GIVEN RECORDS:
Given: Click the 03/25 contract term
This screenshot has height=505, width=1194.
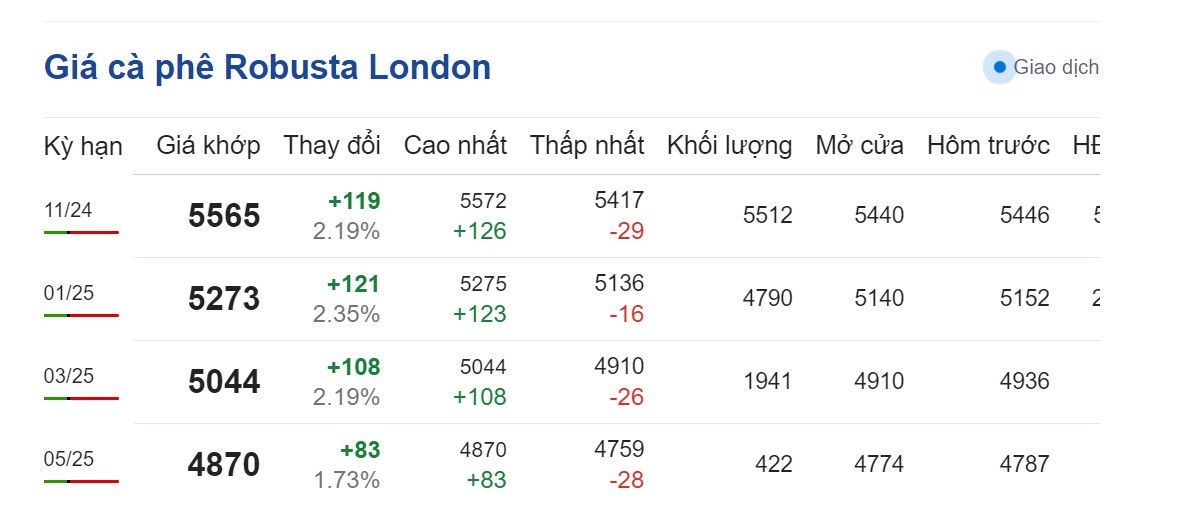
---
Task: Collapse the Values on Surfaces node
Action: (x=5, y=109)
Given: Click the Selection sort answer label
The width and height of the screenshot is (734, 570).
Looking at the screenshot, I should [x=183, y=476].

TASK DETAILS:
Reproduce the records from the line containing "Task: Collapse the Values on Surfaces node" down through the line containing "Looking at the", swapping "Selection sort" for "Insertion sort" and leaving everything else unchanged.

RESULT OF THIS TASK:
Task: Collapse the Values on Surfaces node
Action: (x=5, y=109)
Given: Click the Insertion sort answer label
The width and height of the screenshot is (734, 570).
Looking at the screenshot, I should [x=183, y=476].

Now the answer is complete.